» **TRECHO DA PÁGINA**
╔══

ESCOLA SEM
PARTIDO
A Educação brasileira tem dezenas de problemas graves,
complexos e bem conhecidos. Nos últimos meses, o movimento Escola Sem Partido
(ESP) ganhou força e visibilidade com o argumento de que essa lista precisa
crescer. Para o grupo, a militância político-partidária dos professores e
discussões sobre sexualidade e gênero estão entre as questões mais sérias e
urgentes da Educação no Brasil.
Para resolvê-las, o movimento, fundado pelo advogado e
procurador do Estado de São Paulo Miguel Nagib, propõe três soluções: divulgar
testemunhos de alunos que teriam sido vítimas desses educadores, estimular leis
contra o abuso na liberdade de ensinar e enviar notificações extrajudiciais
ameaçando com processos professores que adotarem determinadas condutas em sala
de aula. Nos últimos meses, os debates sobre gênero foram os alvos dessas
notificações.
No dia 18 de julho, o Senado Federal abriu uma
consulta pública sobre o projeto de lei 193, de 2016,
de autoria do senador Magno Malta, que visa incluir o Programa Escola Sem
Partido nas diretrizes e bases da Educação Nacional. A pesquisa quer saber se
os brasileiros são a favor ou contra a iniciativa. Apesar de não ter força
legal, a consulta pode influenciar politicamente os senadores.
Claro que a
doutrinação - palavra que remete à pregação - é algo inadequado em qualquer
aula. A pluralidade de visões e o questionamento de cada uma delas é o caminho
mais fértil para levar os alunos a pensar por conta própria, como discute a reportagem de capa de NOVA ESCOLA de junho/julho de 2016.
Mas o problema é tão grave quanto o Escola Sem Partido alega? Ele seria
realmente urgente e grande a ponto de levar a escola para o tribunal? Ele
deveria ser o foco das discussões públicas sobre Educação nesse momento? Quais
são as consequências dentro da sala de aula?
Em busca de algumas respostas, pesquisamos evidências para
entender o assunto. O resultado está na lista de perguntas e respostas abaixo,
coletada em livros, pesquisas e conversas com professores e gestores. Se você
tiver mais alguma dúvida ou contribuição ao debate, NOVA ESCOLA está aberta. O
debate livre, sem amarras, é a melhor forma de avançar.
1. A doutrinação é um problema grave?

╚══

» **Dados de localização de palavras e elementos**

╔══

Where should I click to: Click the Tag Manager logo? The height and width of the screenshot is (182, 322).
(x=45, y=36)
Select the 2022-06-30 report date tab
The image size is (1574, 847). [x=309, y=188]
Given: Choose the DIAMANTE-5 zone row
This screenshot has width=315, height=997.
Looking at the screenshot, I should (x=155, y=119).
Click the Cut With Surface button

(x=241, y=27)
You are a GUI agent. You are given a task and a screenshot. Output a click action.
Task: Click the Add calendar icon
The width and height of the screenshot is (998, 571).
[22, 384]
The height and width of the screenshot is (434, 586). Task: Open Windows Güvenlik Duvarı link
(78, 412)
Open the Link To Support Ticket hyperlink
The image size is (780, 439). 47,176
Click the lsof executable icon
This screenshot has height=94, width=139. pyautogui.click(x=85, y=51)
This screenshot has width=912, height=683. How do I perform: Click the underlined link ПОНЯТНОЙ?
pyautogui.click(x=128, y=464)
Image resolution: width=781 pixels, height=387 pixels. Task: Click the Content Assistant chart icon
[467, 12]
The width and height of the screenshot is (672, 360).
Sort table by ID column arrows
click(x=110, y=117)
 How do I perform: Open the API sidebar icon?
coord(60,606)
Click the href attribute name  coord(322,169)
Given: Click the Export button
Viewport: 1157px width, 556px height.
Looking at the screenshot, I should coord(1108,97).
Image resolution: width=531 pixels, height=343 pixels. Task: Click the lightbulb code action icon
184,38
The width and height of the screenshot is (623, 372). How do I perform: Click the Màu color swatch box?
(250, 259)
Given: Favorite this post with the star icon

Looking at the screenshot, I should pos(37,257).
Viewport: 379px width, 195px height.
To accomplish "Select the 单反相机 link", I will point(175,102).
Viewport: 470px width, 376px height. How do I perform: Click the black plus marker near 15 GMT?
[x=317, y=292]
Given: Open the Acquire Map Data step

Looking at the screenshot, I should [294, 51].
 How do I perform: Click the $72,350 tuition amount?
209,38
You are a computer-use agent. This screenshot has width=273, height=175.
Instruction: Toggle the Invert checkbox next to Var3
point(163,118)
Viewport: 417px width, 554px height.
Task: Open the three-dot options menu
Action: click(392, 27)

╚══

» **EXERCÍCIO ESCRITO 1**
Copie literalmente a parte do trecho sobre o Escola Sem Partido que começa em "No dia 18 de" e segue até "junho/julho de 2016.".
» **EXERCÍCIO ESCRITO 2**
Liste as três soluções que, segundo o trecho sobre o Escola Sem Partido, o movimento propõe.

» **RESULTADO DA TAREFA 1**
No dia 18 de julho, o Senado Federal abriu uma
consulta pública sobre o projeto de lei 193, de 2016,
de autoria do senador Magno Malta, que visa incluir o Programa Escola Sem
Partido nas diretrizes e bases da Educação Nacional. A pesquisa quer saber se
os brasileiros são a favor ou contra a iniciativa. Apesar de não ter força
legal, a consulta pode influenciar politicamente os senadores.
Claro que a
doutrinação - palavra que remete à pregação - é algo inadequado em qualquer
aula. A pluralidade de visões e o questionamento de cada uma delas é o caminho
mais fértil para levar os alunos a pensar por conta própria, como discute a reportagem de capa de NOVA ESCOLA de junho/julho de 2016.

» **RESULTADO DA TAREFA 2**
- Divulgar testemunhos de alunos que teriam sido vítimas desses educadores
- Estimular leis contra o abuso na liberdade de ensinar
- Enviar notificações extrajudiciais ameaçando com processos professores que adotarem determinadas condutas em sala de aula